(Saved entries)
■ ■ ■ ■

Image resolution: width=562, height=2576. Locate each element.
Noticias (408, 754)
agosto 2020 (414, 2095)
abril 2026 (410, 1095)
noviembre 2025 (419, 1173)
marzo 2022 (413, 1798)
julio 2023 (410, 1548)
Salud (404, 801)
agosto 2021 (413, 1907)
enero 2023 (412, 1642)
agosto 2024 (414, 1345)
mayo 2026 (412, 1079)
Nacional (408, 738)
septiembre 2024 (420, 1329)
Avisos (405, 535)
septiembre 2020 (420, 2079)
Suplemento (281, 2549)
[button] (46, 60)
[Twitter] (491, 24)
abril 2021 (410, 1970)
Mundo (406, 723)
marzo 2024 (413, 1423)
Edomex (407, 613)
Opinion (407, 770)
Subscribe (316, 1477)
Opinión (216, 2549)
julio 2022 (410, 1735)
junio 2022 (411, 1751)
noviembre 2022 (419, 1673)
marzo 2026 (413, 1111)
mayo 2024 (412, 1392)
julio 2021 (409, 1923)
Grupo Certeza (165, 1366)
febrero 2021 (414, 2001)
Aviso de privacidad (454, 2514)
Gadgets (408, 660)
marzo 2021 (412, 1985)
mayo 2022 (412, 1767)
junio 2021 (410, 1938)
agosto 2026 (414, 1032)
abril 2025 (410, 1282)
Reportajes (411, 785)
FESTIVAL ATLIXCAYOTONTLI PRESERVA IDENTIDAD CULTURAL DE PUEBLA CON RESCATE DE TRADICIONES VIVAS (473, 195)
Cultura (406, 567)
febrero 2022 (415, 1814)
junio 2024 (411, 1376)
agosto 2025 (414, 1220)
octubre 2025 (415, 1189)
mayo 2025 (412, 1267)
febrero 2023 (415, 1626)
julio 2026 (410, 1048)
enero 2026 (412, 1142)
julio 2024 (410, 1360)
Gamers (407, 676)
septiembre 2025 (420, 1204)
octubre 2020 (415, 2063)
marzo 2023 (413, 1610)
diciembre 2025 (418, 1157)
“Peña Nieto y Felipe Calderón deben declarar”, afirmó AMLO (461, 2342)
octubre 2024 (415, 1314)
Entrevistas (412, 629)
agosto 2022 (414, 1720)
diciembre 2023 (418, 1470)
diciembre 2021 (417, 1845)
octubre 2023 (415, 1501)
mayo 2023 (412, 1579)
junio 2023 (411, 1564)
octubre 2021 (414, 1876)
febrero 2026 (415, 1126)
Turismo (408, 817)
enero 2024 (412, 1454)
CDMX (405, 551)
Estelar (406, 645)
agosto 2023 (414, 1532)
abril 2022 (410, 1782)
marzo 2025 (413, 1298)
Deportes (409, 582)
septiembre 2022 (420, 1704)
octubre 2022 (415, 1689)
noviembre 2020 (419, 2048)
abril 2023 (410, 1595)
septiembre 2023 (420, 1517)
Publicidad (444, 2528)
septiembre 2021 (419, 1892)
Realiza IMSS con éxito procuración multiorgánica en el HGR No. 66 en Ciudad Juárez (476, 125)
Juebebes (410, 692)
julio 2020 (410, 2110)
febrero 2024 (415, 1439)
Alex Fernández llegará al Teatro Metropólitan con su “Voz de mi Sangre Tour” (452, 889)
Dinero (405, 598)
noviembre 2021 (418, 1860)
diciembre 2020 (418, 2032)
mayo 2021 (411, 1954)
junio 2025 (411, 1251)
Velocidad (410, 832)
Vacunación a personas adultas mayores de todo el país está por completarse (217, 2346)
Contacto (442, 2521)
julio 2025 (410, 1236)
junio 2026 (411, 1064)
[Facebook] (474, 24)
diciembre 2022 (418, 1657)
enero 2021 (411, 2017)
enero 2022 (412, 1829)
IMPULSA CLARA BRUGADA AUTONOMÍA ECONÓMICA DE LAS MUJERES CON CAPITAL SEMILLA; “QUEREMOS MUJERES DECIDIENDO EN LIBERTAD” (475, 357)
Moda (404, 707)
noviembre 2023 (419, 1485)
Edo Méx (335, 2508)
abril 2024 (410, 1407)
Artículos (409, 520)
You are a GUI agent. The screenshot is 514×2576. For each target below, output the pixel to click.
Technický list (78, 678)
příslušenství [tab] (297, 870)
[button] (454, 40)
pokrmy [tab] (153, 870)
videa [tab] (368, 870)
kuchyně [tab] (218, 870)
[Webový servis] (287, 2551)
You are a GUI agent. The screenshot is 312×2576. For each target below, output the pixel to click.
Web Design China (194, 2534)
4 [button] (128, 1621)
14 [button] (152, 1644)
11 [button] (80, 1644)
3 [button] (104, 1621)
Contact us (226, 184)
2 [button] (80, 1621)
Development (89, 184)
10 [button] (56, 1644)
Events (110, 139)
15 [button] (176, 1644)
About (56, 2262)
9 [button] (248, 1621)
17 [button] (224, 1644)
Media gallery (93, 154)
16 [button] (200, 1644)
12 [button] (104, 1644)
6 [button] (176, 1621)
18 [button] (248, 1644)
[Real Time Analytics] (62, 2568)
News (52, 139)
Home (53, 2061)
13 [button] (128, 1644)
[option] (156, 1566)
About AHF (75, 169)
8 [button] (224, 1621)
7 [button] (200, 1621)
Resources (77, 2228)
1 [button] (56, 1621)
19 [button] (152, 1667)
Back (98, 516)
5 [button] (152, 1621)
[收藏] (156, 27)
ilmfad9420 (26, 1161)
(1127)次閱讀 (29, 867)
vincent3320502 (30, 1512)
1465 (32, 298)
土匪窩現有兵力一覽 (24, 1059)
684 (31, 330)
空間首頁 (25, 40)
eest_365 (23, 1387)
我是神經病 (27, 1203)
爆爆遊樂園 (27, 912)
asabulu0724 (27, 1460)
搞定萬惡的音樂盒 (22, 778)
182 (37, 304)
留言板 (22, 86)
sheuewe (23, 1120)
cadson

■ ■ ■ ■

◆ WHAT THE EXERCISE ASKS ◆
Exactly what appears above must be set down again in full.

◆ ANSWER TO THE EXERCISE ◆
Image resolution: width=562, height=2576. Locate each element.
Noticias (408, 754)
agosto 2020 (414, 2095)
abril 2026 (410, 1095)
noviembre 2025 (419, 1173)
marzo 2022 (413, 1798)
julio 2023 (410, 1548)
Salud (404, 801)
agosto 2021 (413, 1907)
enero 2023 (412, 1642)
agosto 2024 (414, 1345)
mayo 2026 (412, 1079)
Nacional (408, 738)
septiembre 2024 (420, 1329)
Avisos (405, 535)
septiembre 2020 (420, 2079)
Suplemento (281, 2549)
[button] (46, 60)
[Twitter] (491, 24)
abril 2021 (410, 1970)
Mundo (406, 723)
marzo 2024 (413, 1423)
Edomex (407, 613)
Opinion (407, 770)
Subscribe (316, 1477)
Opinión (216, 2549)
julio 2022 (410, 1735)
junio 2022 (411, 1751)
noviembre 2022 (419, 1673)
marzo 2026 (413, 1111)
mayo 2024 (412, 1392)
julio 2021 (409, 1923)
Grupo Certeza (165, 1366)
febrero 2021 (414, 2001)
Aviso de privacidad (454, 2514)
Gadgets (408, 660)
marzo 2021 (412, 1985)
mayo 2022 (412, 1767)
junio 2021 (410, 1938)
agosto 2026 (414, 1032)
abril 2025 (410, 1282)
Reportajes (411, 785)
FESTIVAL ATLIXCAYOTONTLI PRESERVA IDENTIDAD CULTURAL DE PUEBLA CON RESCATE DE TRADICIONES VIVAS (473, 195)
Cultura (406, 567)
febrero 2022 (415, 1814)
junio 2024 (411, 1376)
agosto 2025 (414, 1220)
octubre 2025 (415, 1189)
mayo 2025 (412, 1267)
febrero 2023 (415, 1626)
julio 2026 (410, 1048)
enero 2026 (412, 1142)
julio 2024 (410, 1360)
Gamers (407, 676)
septiembre 2025 (420, 1204)
octubre 2020 (415, 2063)
marzo 2023 (413, 1610)
diciembre 2025 (418, 1157)
“Peña Nieto y Felipe Calderón deben declarar”, afirmó AMLO (461, 2342)
octubre 2024 (415, 1314)
Entrevistas (412, 629)
agosto 2022 (414, 1720)
diciembre 2023 (418, 1470)
diciembre 2021 (417, 1845)
octubre 2023 (415, 1501)
mayo 2023 (412, 1579)
junio 2023 (411, 1564)
octubre 2021 (414, 1876)
febrero 2026 (415, 1126)
Turismo (408, 817)
enero 2024 (412, 1454)
CDMX (405, 551)
Estelar (406, 645)
agosto 2023 (414, 1532)
abril 2022 (410, 1782)
marzo 2025 (413, 1298)
Deportes (409, 582)
septiembre 2022 (420, 1704)
octubre 2022 (415, 1689)
noviembre 2020 (419, 2048)
abril 2023 (410, 1595)
septiembre 2023 (420, 1517)
Publicidad (444, 2528)
septiembre 2021 (419, 1892)
Realiza IMSS con éxito procuración multiorgánica en el HGR No. 66 en Ciudad Juárez (476, 125)
Juebebes (410, 692)
julio 2020 (410, 2110)
febrero 2024 (415, 1439)
Alex Fernández llegará al Teatro Metropólitan con su “Voz de mi Sangre Tour” (452, 889)
Dinero (405, 598)
noviembre 2021 (418, 1860)
diciembre 2020 (418, 2032)
mayo 2021 (411, 1954)
junio 2025 (411, 1251)
Velocidad (410, 832)
Vacunación a personas adultas mayores de todo el país está por completarse (217, 2346)
Contacto (442, 2521)
julio 2025 (410, 1236)
junio 2026 (411, 1064)
[Facebook] (474, 24)
diciembre 2022 (418, 1657)
enero 2021 (411, 2017)
enero 2022 (412, 1829)
IMPULSA CLARA BRUGADA AUTONOMÍA ECONÓMICA DE LAS MUJERES CON CAPITAL SEMILLA; “QUEREMOS MUJERES DECIDIENDO EN LIBERTAD” (475, 357)
Moda (404, 707)
noviembre 2023 (419, 1485)
Edo Méx (335, 2508)
abril 2024 (410, 1407)
Artículos (409, 520)
You are a GUI agent. The screenshot is 514×2576. For each target below, output the pixel to click.
Technický list (78, 678)
příslušenství [tab] (297, 870)
[button] (454, 40)
pokrmy [tab] (153, 870)
videa [tab] (368, 870)
kuchyně [tab] (218, 870)
[Webový servis] (287, 2551)
You are a GUI agent. The screenshot is 312×2576. For each target below, output the pixel to click.
Web Design China (194, 2534)
4 [button] (128, 1621)
14 [button] (152, 1644)
11 [button] (80, 1644)
3 [button] (104, 1621)
Contact us (226, 184)
2 [button] (80, 1621)
Development (89, 184)
10 [button] (56, 1644)
Events (110, 139)
15 [button] (176, 1644)
About (56, 2262)
9 [button] (248, 1621)
17 [button] (224, 1644)
Media gallery (93, 154)
16 [button] (200, 1644)
12 [button] (104, 1644)
6 [button] (176, 1621)
18 [button] (248, 1644)
[Real Time Analytics] (62, 2568)
News (52, 139)
Home (53, 2061)
13 [button] (128, 1644)
[option] (156, 1566)
About AHF (75, 169)
8 [button] (224, 1621)
7 [button] (200, 1621)
Resources (77, 2228)
1 [button] (56, 1621)
19 [button] (152, 1667)
Back (98, 516)
5 [button] (152, 1621)
[收藏] (156, 27)
ilmfad9420 (26, 1161)
(1127)次閱讀 (29, 867)
vincent3320502 (30, 1512)
1465 (32, 298)
土匪窩現有兵力一覽 (24, 1059)
684 (31, 330)
空間首頁 (25, 40)
eest_365 (23, 1387)
我是神經病 (27, 1203)
爆爆遊樂園 (27, 912)
asabulu0724 (27, 1460)
搞定萬惡的音樂盒 (22, 778)
182 (37, 304)
留言板 (22, 86)
sheuewe (23, 1120)
cadson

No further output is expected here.